+++ DATA SHOWN

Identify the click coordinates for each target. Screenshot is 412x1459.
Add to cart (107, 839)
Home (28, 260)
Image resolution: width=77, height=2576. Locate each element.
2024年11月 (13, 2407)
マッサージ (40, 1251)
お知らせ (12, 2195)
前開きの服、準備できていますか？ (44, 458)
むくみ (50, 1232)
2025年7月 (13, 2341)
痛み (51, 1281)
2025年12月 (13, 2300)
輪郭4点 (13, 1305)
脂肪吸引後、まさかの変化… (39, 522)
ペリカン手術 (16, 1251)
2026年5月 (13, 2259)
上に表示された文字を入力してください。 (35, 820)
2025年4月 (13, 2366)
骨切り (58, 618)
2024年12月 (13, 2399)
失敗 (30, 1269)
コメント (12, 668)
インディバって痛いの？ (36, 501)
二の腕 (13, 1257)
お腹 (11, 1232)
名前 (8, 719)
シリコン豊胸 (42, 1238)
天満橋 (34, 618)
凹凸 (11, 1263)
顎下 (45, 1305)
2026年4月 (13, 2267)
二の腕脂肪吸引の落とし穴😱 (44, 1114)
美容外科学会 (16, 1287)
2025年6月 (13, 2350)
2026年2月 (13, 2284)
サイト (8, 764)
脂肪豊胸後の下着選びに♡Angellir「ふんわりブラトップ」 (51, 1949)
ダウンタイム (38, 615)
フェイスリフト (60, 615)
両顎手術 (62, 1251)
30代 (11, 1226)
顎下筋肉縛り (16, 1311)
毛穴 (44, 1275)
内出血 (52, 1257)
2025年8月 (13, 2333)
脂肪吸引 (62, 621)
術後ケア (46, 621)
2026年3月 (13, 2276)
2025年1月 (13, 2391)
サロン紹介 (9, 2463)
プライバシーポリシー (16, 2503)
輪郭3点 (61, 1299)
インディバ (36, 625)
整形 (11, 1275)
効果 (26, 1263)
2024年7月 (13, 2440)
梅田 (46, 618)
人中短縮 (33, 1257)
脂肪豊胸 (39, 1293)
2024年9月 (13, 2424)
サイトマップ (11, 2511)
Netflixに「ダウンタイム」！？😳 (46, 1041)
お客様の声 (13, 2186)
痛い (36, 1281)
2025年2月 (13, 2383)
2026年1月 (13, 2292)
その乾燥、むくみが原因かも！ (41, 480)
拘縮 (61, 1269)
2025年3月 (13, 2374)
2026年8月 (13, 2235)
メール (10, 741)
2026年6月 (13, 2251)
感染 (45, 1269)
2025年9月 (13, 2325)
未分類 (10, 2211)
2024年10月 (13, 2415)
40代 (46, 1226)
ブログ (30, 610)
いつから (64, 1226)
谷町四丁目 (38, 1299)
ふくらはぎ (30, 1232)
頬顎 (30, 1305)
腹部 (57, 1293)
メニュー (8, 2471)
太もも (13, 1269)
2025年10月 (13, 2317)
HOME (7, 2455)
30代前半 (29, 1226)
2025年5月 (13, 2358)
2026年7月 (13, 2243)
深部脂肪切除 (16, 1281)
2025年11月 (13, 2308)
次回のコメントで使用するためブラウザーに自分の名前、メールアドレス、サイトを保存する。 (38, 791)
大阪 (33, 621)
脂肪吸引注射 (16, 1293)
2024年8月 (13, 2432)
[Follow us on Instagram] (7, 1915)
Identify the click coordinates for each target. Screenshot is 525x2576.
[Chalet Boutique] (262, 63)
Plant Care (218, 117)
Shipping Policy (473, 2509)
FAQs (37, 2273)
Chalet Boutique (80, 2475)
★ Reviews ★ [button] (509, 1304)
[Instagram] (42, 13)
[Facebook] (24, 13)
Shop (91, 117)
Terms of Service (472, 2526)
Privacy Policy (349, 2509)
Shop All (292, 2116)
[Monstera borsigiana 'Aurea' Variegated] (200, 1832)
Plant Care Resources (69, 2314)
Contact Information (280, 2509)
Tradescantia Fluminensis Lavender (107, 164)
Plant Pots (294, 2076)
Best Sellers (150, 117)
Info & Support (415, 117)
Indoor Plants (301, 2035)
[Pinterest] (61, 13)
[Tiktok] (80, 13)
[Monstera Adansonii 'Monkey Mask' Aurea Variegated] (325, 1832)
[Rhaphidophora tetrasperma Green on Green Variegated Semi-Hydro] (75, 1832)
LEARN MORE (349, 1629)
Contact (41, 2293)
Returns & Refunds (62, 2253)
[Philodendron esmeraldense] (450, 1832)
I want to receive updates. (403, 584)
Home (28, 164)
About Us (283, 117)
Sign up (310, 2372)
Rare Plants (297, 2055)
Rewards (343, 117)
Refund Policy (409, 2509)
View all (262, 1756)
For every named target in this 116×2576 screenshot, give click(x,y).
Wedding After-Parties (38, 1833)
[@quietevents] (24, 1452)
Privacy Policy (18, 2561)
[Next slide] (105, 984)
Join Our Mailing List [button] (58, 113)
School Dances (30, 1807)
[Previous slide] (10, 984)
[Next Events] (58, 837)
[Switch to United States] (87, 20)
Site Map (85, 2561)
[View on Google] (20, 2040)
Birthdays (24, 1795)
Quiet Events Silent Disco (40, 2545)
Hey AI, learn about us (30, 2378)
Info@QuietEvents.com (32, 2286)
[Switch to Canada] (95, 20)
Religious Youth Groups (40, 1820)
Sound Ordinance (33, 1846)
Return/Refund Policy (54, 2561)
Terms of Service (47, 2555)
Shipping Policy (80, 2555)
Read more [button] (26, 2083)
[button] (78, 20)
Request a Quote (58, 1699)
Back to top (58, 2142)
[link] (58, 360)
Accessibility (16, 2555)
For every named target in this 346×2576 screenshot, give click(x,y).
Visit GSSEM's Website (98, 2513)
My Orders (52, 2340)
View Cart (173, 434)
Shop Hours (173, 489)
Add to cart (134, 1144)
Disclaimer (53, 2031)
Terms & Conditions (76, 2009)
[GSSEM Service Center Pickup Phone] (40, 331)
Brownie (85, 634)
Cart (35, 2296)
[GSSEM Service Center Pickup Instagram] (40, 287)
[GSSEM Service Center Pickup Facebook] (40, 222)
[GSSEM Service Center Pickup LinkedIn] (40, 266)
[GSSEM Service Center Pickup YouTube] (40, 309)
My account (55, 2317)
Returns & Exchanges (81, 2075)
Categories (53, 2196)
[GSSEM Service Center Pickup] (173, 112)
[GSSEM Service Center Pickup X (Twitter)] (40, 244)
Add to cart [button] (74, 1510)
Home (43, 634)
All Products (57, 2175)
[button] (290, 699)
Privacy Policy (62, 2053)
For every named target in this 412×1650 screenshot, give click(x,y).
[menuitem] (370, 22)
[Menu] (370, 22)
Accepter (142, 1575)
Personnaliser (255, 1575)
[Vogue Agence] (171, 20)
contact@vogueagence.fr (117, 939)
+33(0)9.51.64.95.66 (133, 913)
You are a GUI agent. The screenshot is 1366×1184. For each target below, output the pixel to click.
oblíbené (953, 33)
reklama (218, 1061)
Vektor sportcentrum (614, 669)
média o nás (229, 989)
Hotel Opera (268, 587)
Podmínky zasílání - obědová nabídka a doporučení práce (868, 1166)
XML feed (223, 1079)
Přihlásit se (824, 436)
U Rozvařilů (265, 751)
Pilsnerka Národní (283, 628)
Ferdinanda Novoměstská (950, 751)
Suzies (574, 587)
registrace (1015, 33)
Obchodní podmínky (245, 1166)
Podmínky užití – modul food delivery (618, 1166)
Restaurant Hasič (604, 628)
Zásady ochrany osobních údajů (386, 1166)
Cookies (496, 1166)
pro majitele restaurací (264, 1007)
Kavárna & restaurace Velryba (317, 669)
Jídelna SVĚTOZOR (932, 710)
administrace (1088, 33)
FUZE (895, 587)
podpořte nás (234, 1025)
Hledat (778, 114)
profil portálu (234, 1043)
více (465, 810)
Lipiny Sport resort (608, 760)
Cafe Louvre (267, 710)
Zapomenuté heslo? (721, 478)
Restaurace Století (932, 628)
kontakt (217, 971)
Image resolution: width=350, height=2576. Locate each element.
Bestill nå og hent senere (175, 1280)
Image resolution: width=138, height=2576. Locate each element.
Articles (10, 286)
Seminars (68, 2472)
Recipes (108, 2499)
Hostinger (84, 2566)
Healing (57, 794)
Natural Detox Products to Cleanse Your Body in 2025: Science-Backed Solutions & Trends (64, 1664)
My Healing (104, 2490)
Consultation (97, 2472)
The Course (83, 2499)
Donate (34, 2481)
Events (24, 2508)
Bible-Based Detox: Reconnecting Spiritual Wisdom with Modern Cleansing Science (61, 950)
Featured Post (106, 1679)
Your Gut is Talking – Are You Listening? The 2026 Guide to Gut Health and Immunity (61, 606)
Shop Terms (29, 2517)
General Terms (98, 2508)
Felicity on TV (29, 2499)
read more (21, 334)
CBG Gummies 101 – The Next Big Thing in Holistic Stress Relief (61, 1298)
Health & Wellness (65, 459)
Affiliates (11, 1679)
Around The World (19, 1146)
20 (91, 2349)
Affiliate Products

++++++

* [EXERCISE BRIEF]
Set down, unchanged, only those lines above that fall between the line with "pro majitele restaurací (264, 1007)" and the line with "Image resolution: width=138, height=2576.", the two end lines included.

* [REPLY TO THE EXERCISE]
pro majitele restaurací (264, 1007)
Kavárna & restaurace Velryba (317, 669)
Jídelna SVĚTOZOR (932, 710)
administrace (1088, 33)
FUZE (895, 587)
podpořte nás (234, 1025)
Hledat (778, 114)
profil portálu (234, 1043)
více (465, 810)
Lipiny Sport resort (608, 760)
Cafe Louvre (267, 710)
Zapomenuté heslo? (721, 478)
Restaurace Století (932, 628)
kontakt (217, 971)
Image resolution: width=350, height=2576. Locate each element.
Bestill nå og hent senere (175, 1280)
Image resolution: width=138, height=2576. Locate each element.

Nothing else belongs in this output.